The previous description of the disclosed embodiments is provided to enable any person skilled in the art to make or use the present application. Various modifications to these embodiments will be readily apparent to those skilled in the art, and the generic principles defined herein may be applied to other embodiments without departing from the spirit or scope of the application. Thus, the present application is not intended to be limited to the embodiments shown herein but is to be accorded the widest scope consistent with the principles and novel features disclosed herein.

Claims

1. A method for analyzing a prediction error of a remaining battery level, the method comprising:

2. The method according to claim 1, wherein the calculating, based on the ensemble tree model, the contribution values corresponding to the margin factor features respectively by using a Treeshap algorithm includes:

acquiring parameters of the trained integrated tree model;

3. The method of claim 1, wherein the hyper-parameters of the trained ensemble tree model are target hyper-parameters; the training of the integrated tree model based on the original data set to obtain the trained integrated tree model comprises the following steps:

dividing the original data set after the feature selection into a training data set and a verification data set;

obtaining all preselected hyper-parameters of the integrated tree model;

training the integrated tree models corresponding to the preselected hyper-parameters respectively based on the training data set, and acquiring the integrated tree models corresponding to the preselected hyper-parameters respectively after training;

4. The method of claim 3, wherein the performing feature selection on the original data set to obtain the feature-selected original data set comprises:

and combining the plurality of margin factor characteristics and the label value into an original data set after characteristic selection.

5. The method of claim 4, wherein the selecting the features from the plurality of preselected margin factor features and the screening the plurality of preselected margin factor features to obtain the plurality of margin factor features comprises:

6. The method according to claim 3, wherein the training data set comprises a training feature set composed of a plurality of margin factor features and a training label value; the training of the integrated tree model corresponding to each preselected hyper-parameter based on the training data set comprises:

7. An apparatus for analyzing a prediction error of a remaining battery level, the apparatus comprising:

8. The apparatus of claim 7, wherein the computing unit comprises:

and the first calculating subunit is configured to calculate, based on the parameters of the integrated tree model and the multiple feature unions corresponding to the target residue factor feature, a contribution value corresponding to the target residue factor feature by using a Treeshap algorithm.

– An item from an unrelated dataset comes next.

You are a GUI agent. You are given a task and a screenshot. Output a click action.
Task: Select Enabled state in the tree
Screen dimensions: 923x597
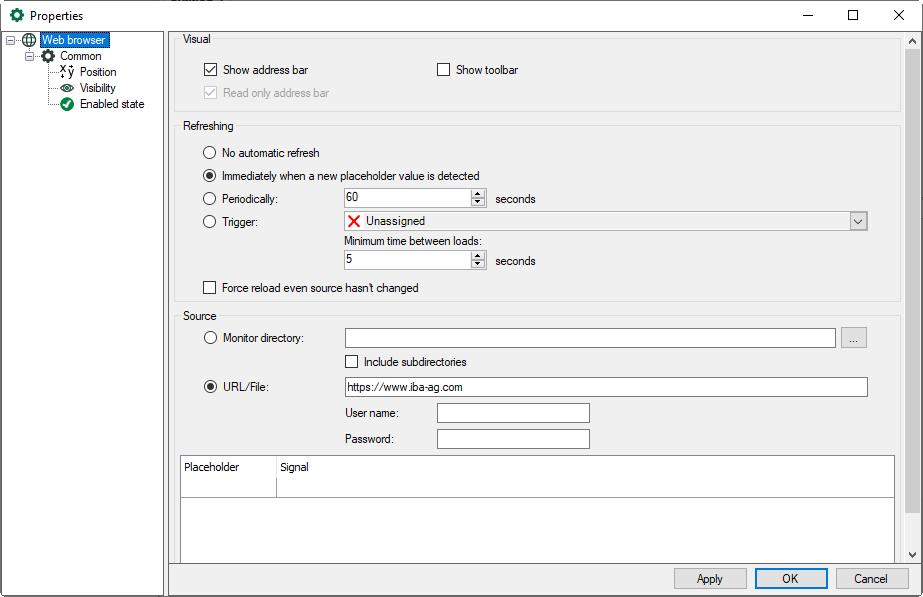[112, 104]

9. An electronic device, comprising:

one or more processors;

a storage device having one or more programs stored thereon,

when executed by the one or more processors, cause the one or more processors to implement the method of analyzing battery remaining prediction error as recited in any of claims 1-6.

10. A computer-readable medium, on which a computer program is stored, wherein the program, when executed by a processor, implements the method of analyzing a battery residual prediction error according to any one of claims 1 to 6.